> [Article]
........
# E46 M front strut brace on 330i



## PG (Jan 13, 2002)

Does anyone know what part #s are required for installing the E46 M front strut brace on a 330i?

Also, which dealership offers the best price on the strut brace?

Thanks,
PG


----------



## Mr. The Edge (Dec 19, 2001)

PG said:


> *Does anyone know what part #s are required for installing the E46 M front strut brace on a 330i?
> 
> Also, which dealership offers the best price on the strut brace?
> 
> ...


do a search here. Ron Stygar has posted all the pertinent info


----------



## Raffi (May 18, 2002)

PG said:


> *Does anyone know what part #s are required for installing the E46 M front strut brace on a 330i?
> 
> Also, which dealership offers the best price on the strut brace?
> 
> ...


As atyclb said, do a search, there are a couple of threads here with all the info you need. FYI, I got mine from South BMW in Florida, but I recently read that Cutter Motors has a better price on the package.


----------



## Jeff_DML (Mar 13, 2002)

Side question, would a front strut brace increase oversteer? 

I would assume it allows less flex in the front of the car, which leads to increase grip in the front. Assuming rear grip does not change much if any then we have more of a chance of oversteer?


----------



## Jeff_DML (Mar 13, 2002)

Jeff_DML said:


> *Side question, would a front strut brace increase oversteer?
> 
> I would assume it allows less flex in the front of the car, which leads to increase grip in the front. Assuming rear grip does not change much if any then we have more of a chance of oversteer? *


sorry didnt search good enough, seems like it does

http://www.bimmerfest.com/forums/showthread.php?s=&threadid=10150&highlight=strut+brace


----------
........
> [Data segment]

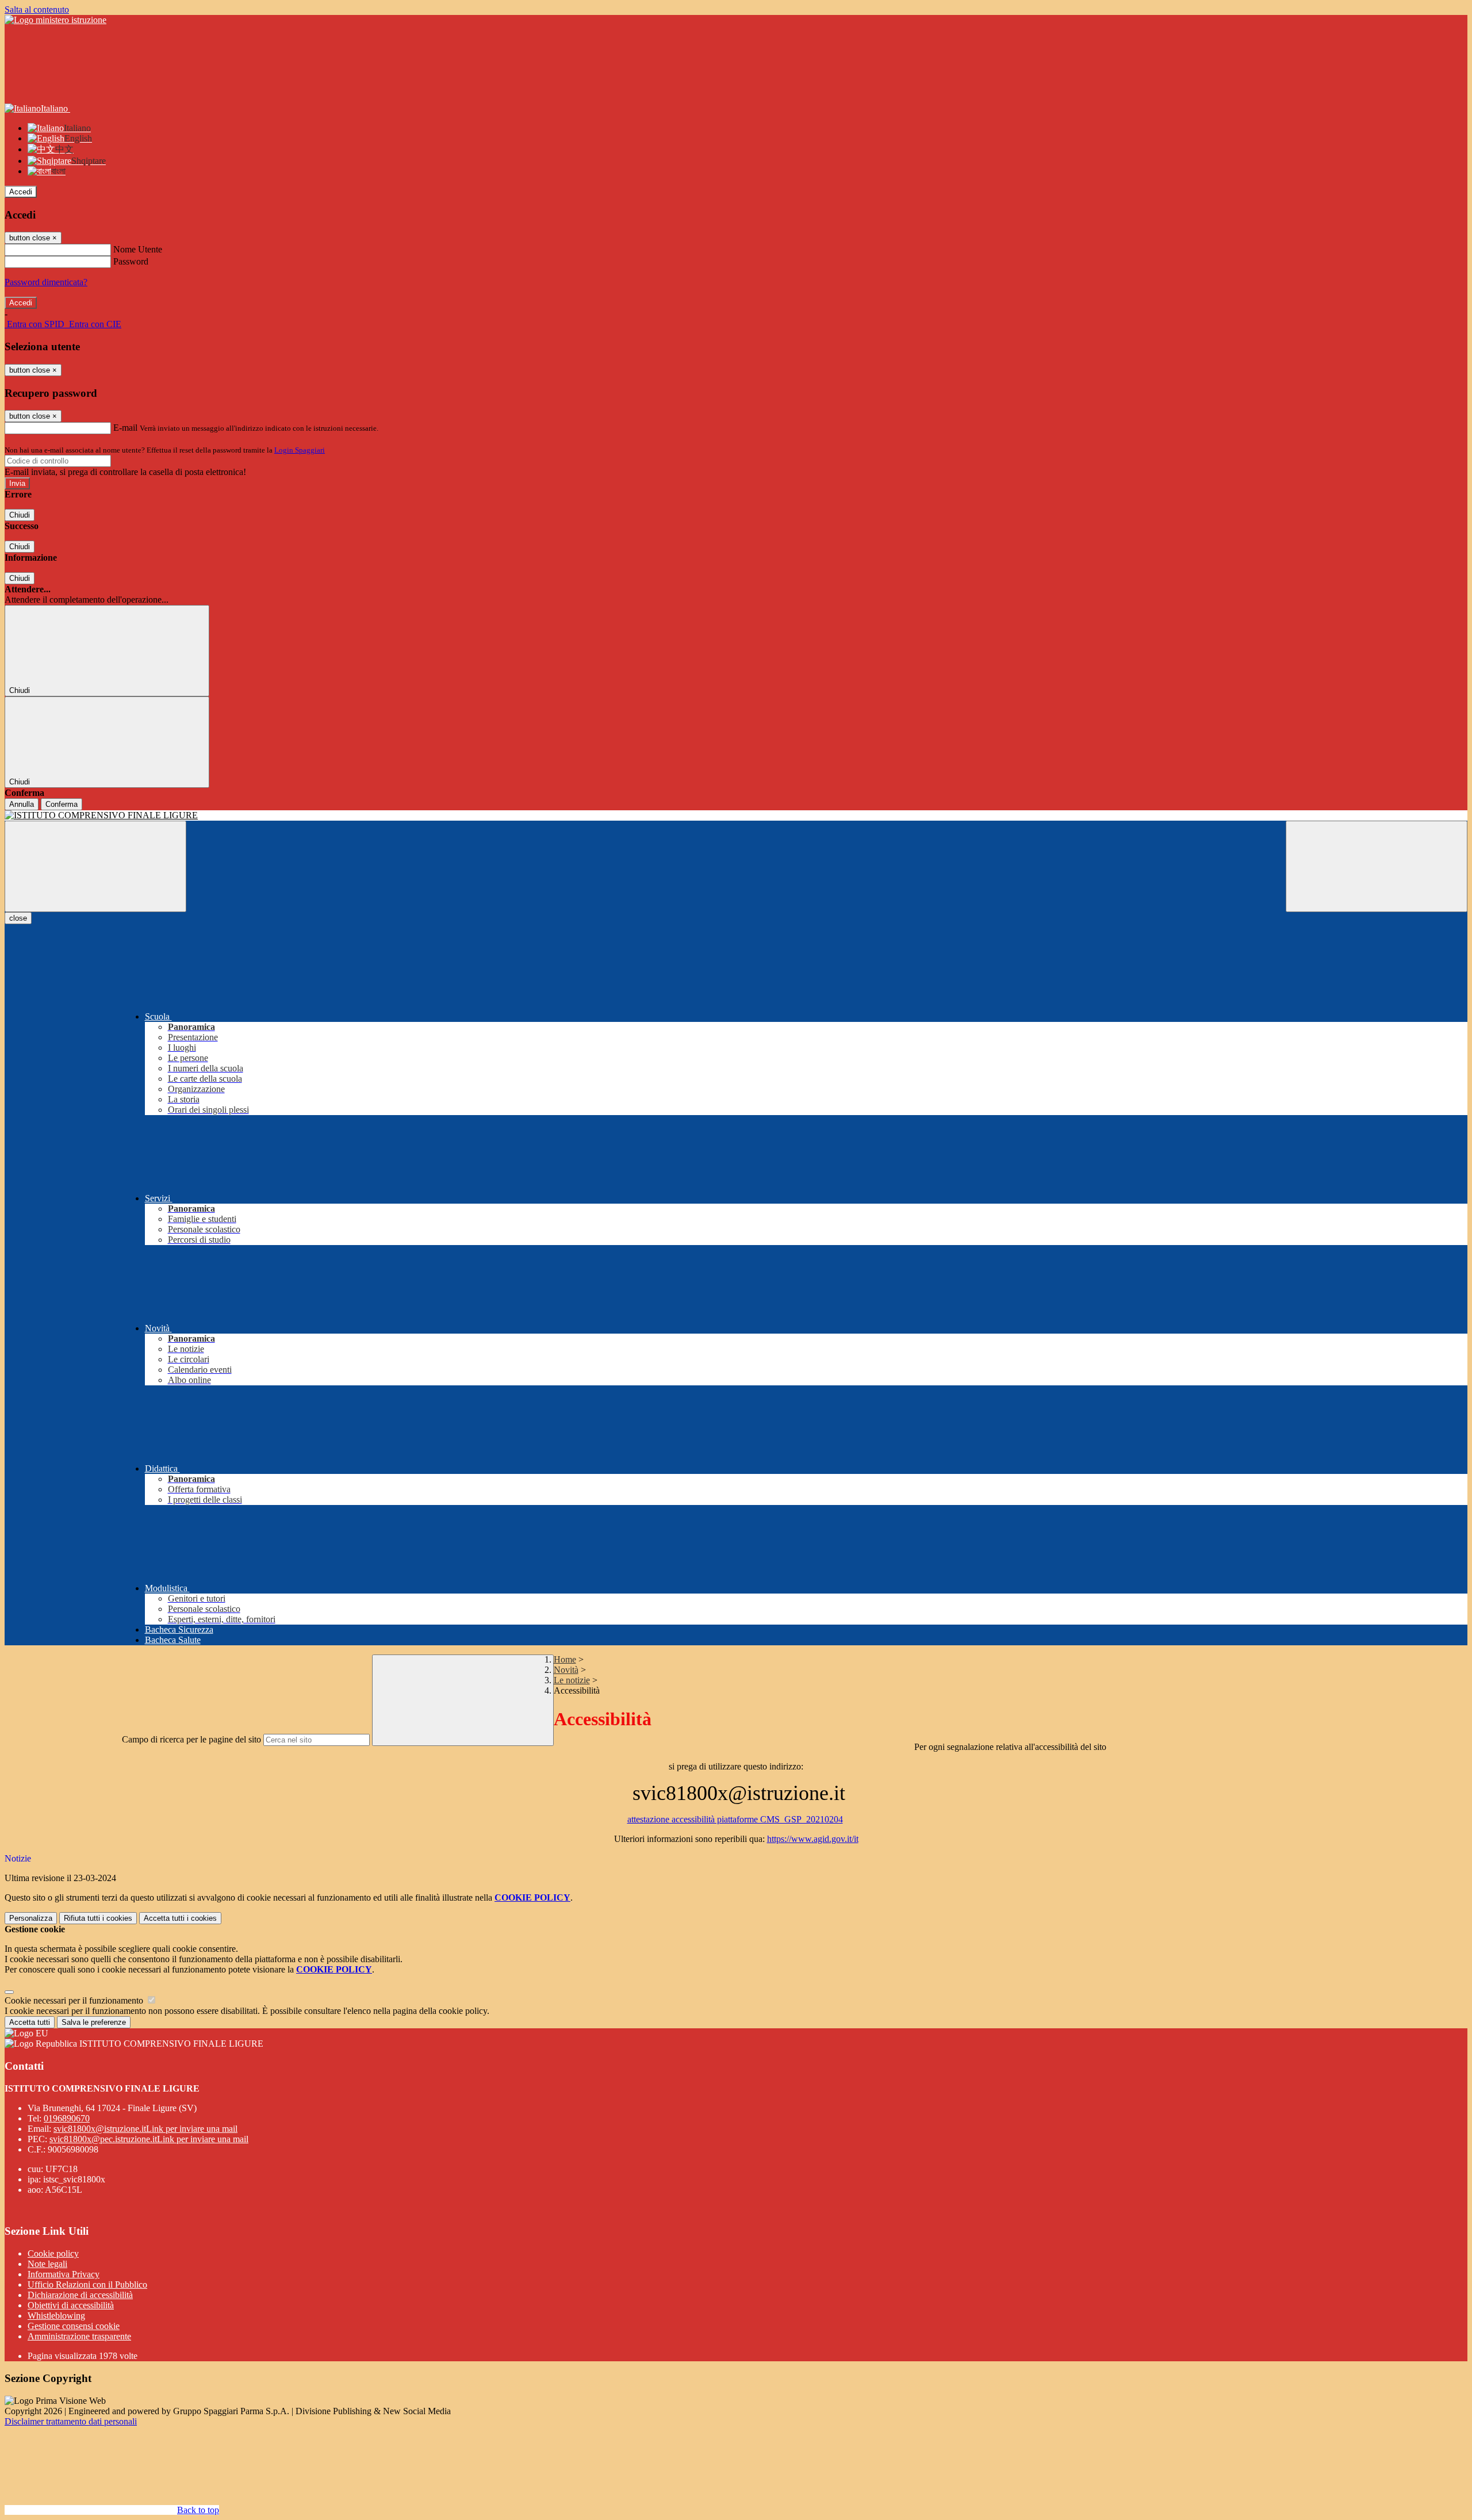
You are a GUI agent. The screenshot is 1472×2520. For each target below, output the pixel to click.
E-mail (125, 427)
........
> [Task directions] Copy verbatim the part of the strut brace thread above starting with "## Raffi (May" and going on through "on the package.".

> [Correct response]
## Raffi (May 18, 2002)

PG said:


> *Does anyone know what part #s are required for installing the E46 M front strut brace on a 330i?
> 
> Also, which dealership offers the best price on the strut brace?
> 
> ...


As atyclb said, do a search, there are a couple of threads here with all the info you need. FYI, I got mine from South BMW in Florida, but I recently read that Cutter Motors has a better price on the package.